What you need to do:
Rewrite the listing below, swapping "three-dot more options button" for "kebab menu button" and leaving every other part as it is.

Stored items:
** BEGIN **

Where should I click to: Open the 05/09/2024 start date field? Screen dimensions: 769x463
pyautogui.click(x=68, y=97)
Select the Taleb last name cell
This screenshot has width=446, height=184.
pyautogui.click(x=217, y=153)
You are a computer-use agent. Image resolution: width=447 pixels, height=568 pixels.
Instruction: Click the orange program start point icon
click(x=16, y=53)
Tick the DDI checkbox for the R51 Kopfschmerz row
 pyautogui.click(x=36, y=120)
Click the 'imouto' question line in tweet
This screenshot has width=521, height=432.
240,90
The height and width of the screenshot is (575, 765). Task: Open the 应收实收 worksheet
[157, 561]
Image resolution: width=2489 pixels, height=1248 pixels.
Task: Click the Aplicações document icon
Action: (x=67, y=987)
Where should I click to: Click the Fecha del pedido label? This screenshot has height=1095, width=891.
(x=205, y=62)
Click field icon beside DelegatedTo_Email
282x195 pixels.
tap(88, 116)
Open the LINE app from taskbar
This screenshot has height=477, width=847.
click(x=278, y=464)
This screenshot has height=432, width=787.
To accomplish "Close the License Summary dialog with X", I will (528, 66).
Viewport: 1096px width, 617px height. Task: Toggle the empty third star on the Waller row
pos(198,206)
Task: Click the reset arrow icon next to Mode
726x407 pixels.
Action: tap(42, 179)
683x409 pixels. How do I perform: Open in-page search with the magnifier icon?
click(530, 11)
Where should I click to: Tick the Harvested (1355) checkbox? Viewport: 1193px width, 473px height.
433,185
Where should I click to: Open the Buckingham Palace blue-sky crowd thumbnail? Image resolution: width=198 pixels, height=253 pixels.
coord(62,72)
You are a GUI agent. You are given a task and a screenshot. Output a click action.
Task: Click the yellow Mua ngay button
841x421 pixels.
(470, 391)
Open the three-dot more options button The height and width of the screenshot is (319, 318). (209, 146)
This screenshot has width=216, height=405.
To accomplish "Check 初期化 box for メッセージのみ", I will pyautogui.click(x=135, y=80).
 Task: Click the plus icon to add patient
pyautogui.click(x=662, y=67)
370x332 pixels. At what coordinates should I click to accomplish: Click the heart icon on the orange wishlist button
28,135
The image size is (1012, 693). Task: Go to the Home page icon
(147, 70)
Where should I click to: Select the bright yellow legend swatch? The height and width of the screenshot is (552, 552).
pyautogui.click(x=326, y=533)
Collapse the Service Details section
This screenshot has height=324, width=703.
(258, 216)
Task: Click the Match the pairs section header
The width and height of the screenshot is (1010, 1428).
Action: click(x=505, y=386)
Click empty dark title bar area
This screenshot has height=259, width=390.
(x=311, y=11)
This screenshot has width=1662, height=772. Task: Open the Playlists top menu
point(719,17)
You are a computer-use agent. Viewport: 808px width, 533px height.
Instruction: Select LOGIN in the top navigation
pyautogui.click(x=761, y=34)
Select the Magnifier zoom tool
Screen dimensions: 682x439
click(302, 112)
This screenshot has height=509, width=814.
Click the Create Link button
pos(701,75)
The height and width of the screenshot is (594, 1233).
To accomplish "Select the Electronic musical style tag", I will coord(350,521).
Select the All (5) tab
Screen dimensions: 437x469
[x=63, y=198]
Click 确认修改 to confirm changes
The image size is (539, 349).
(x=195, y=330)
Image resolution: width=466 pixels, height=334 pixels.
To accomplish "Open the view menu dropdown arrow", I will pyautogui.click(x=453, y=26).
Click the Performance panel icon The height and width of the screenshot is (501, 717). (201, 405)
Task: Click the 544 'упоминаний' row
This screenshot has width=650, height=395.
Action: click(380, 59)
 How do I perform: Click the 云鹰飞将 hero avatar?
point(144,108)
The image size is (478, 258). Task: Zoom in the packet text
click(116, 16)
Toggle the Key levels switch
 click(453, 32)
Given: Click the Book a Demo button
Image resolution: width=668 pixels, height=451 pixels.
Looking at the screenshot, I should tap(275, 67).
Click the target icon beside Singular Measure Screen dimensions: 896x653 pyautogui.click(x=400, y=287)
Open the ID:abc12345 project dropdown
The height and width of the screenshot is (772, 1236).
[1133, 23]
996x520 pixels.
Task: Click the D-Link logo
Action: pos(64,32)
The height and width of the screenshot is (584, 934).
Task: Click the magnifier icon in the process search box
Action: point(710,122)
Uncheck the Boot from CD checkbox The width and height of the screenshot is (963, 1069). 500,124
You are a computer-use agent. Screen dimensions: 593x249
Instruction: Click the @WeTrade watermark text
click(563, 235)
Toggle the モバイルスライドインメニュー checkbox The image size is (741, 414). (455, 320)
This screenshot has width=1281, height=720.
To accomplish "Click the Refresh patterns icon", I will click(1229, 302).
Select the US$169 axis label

** END **

Correct result:
Where should I click to: Open the 05/09/2024 start date field? Screen dimensions: 769x463
pyautogui.click(x=68, y=97)
Select the Taleb last name cell
This screenshot has width=446, height=184.
pyautogui.click(x=217, y=153)
You are a computer-use agent. Image resolution: width=447 pixels, height=568 pixels.
Instruction: Click the orange program start point icon
click(x=16, y=53)
Tick the DDI checkbox for the R51 Kopfschmerz row
 pyautogui.click(x=36, y=120)
Click the 'imouto' question line in tweet
This screenshot has width=521, height=432.
240,90
The height and width of the screenshot is (575, 765). Task: Open the 应收实收 worksheet
[157, 561]
Image resolution: width=2489 pixels, height=1248 pixels.
Task: Click the Aplicações document icon
Action: (x=67, y=987)
Where should I click to: Click the Fecha del pedido label? This screenshot has height=1095, width=891.
(x=205, y=62)
Click field icon beside DelegatedTo_Email
282x195 pixels.
tap(88, 116)
Open the LINE app from taskbar
This screenshot has height=477, width=847.
click(x=278, y=464)
This screenshot has height=432, width=787.
To accomplish "Close the License Summary dialog with X", I will (528, 66).
Viewport: 1096px width, 617px height. Task: Toggle the empty third star on the Waller row
pos(198,206)
Task: Click the reset arrow icon next to Mode
726x407 pixels.
Action: tap(42, 179)
683x409 pixels. How do I perform: Open in-page search with the magnifier icon?
click(530, 11)
Where should I click to: Tick the Harvested (1355) checkbox? Viewport: 1193px width, 473px height.
433,185
Where should I click to: Open the Buckingham Palace blue-sky crowd thumbnail? Image resolution: width=198 pixels, height=253 pixels.
coord(62,72)
You are a GUI agent. You are given a task and a screenshot. Output a click action.
Task: Click the yellow Mua ngay button
841x421 pixels.
(470, 391)
Open the kebab menu button The height and width of the screenshot is (319, 318). (209, 146)
This screenshot has width=216, height=405.
To accomplish "Check 初期化 box for メッセージのみ", I will pyautogui.click(x=135, y=80).
 Task: Click the plus icon to add patient
pyautogui.click(x=662, y=67)
370x332 pixels. At what coordinates should I click to accomplish: Click the heart icon on the orange wishlist button
28,135
The image size is (1012, 693). Task: Go to the Home page icon
(147, 70)
Where should I click to: Select the bright yellow legend swatch? The height and width of the screenshot is (552, 552).
pyautogui.click(x=326, y=533)
Collapse the Service Details section
This screenshot has height=324, width=703.
(258, 216)
Task: Click the Match the pairs section header
The width and height of the screenshot is (1010, 1428).
Action: click(x=505, y=386)
Click empty dark title bar area
This screenshot has height=259, width=390.
(x=311, y=11)
This screenshot has width=1662, height=772. Task: Open the Playlists top menu
point(719,17)
You are a computer-use agent. Viewport: 808px width, 533px height.
Instruction: Select LOGIN in the top navigation
pyautogui.click(x=761, y=34)
Select the Magnifier zoom tool
Screen dimensions: 682x439
click(302, 112)
This screenshot has height=509, width=814.
Click the Create Link button
pos(701,75)
The height and width of the screenshot is (594, 1233).
To accomplish "Select the Electronic musical style tag", I will coord(350,521).
Select the All (5) tab
Screen dimensions: 437x469
[x=63, y=198]
Click 确认修改 to confirm changes
The image size is (539, 349).
(x=195, y=330)
Image resolution: width=466 pixels, height=334 pixels.
To accomplish "Open the view menu dropdown arrow", I will pyautogui.click(x=453, y=26).
Click the Performance panel icon The height and width of the screenshot is (501, 717). (201, 405)
Task: Click the 544 'упоминаний' row
This screenshot has width=650, height=395.
Action: click(380, 59)
 How do I perform: Click the 云鹰飞将 hero avatar?
point(144,108)
The image size is (478, 258). Task: Zoom in the packet text
click(116, 16)
Toggle the Key levels switch
 click(453, 32)
Given: Click the Book a Demo button
Image resolution: width=668 pixels, height=451 pixels.
Looking at the screenshot, I should tap(275, 67).
Click the target icon beside Singular Measure Screen dimensions: 896x653 pyautogui.click(x=400, y=287)
Open the ID:abc12345 project dropdown
The height and width of the screenshot is (772, 1236).
[1133, 23]
996x520 pixels.
Task: Click the D-Link logo
Action: pos(64,32)
The height and width of the screenshot is (584, 934).
Task: Click the magnifier icon in the process search box
Action: point(710,122)
Uncheck the Boot from CD checkbox The width and height of the screenshot is (963, 1069). 500,124
You are a computer-use agent. Screen dimensions: 593x249
Instruction: Click the @WeTrade watermark text
click(563, 235)
Toggle the モバイルスライドインメニュー checkbox The image size is (741, 414). (455, 320)
This screenshot has width=1281, height=720.
To accomplish "Click the Refresh patterns icon", I will click(1229, 302).
Select the US$169 axis label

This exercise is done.